Die ethnische Vielfalt erreichte im 18-19. Jh. ihren Höhepunkt. Neue Völkergruppen gesellten sich zu den Ungarn und den bereits assimilierten Kumanen. Zuerst Gruppen aus den Städten, die früher dem Sultan unterstellt waren, dann Deutsche an der Donau und im östlichen Békés-Gebiet, Slowaken bei Békéscsaba und Rumänen in der Nähe von Méhkerék und Battonya. In der Umgebung von Baja und Szeged bereicherten Serben und Südslawen die Nation.
Die Bewohner dieser Gegend streben nach zwei Dingen. Zum einen wollte man die Kennzeichen der Identität möglichst auffallend vorzeigen. Außer den Hausfassaden, Laubengängen und Zäunen boten die ebenfalls von vielen bewunderten Stickereien und Trachten eine Möglichkeit dazu. Die Stickerei von Kalocsa oder die der Serben mit Metallfäden zeigen gleichzeitig den Wunsch, die anderen zu übertreffen.
Ein anderes natürliches Ziel der hiesigen Bevölkerung ist es, einander im Dorf und im weiteren Umfeld sowohl sprachlich als auch kulturell bewusst oder instinktiv zu beeinflussen.

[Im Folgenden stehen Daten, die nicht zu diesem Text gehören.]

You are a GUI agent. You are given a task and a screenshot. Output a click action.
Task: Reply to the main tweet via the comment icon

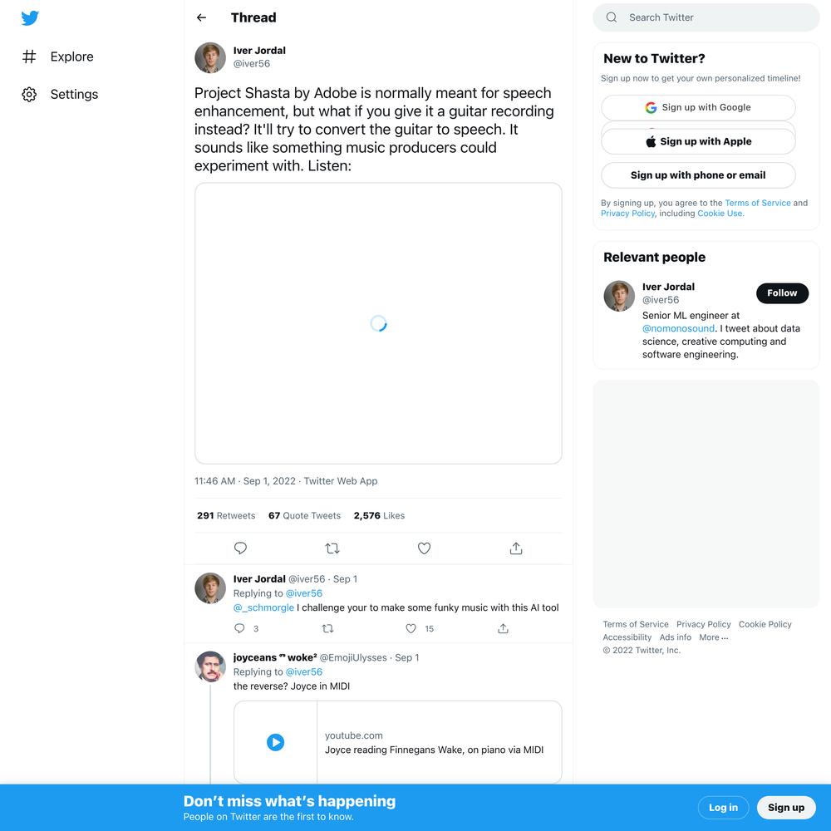coord(241,548)
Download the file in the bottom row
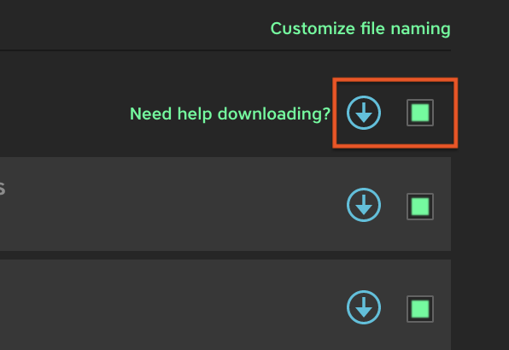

Die Trennung von der Nation und der intensiven Kontakt zu der neuen Umgebung haben der volkstümlichen Kultur dieser Gegend eine besondere Atmosphäre verliehen. Wohl aus diesem Grund gibt es hier so viele Heimatmuseen, so viele bewahrenswerte Volkskunstwerke und traditionsbewusste Folkloregruppen. Die Siedlungen haben sich allmählich einander angeglichen. Die Unterschiede werden immer geringer, doch in der Seele der Menschen, im Verhalten und in der Kultur leben sie weiter.
Ein spezielles Kennzeichen blieb die Mundart in den zwei größten Städten der südlichen Tiefebene. In Szeged und in Kecskemét werden die geschlossenen e-Laute oft durch ein „ö“ ersetzt, so heißt Szeged z.B. im Dialekt „Szöged“. Wann diese Umlautung erlaubt ist und wann nicht, wissen allerdings nur waschechte Einheimische hundertprozentig.
Die Spuren der Geschichte reichen auf den Gebieten der Produktion, der Kunst und Kultur 7000 Jahre zurück. Die Stürme der Vergangenheit verschonten zwar wenig, doch eben das erhöht den Wert der musealen Gegenstände. Die Zeugnisse des letzten Jahrtausends sind kaum älter als 200-300 Jahre – eine Folge der 150-jährigen Türkenherrschaft.
Die Vielfalt der Natur muss man auf jeden Fall erwähnen. Drei Nationalparks Donau-Drau, Kleinkumanien und Körös-Maros bedeuten strengen Schutz für Naturschätze, zum Teil sind sie nur mit Führung zu besichtigen. Gastfreundliche Dörfer, Reiterhöfe bieten naturnahe Unterkunft, kleine Gaststätten besondere Gaumenfreuden.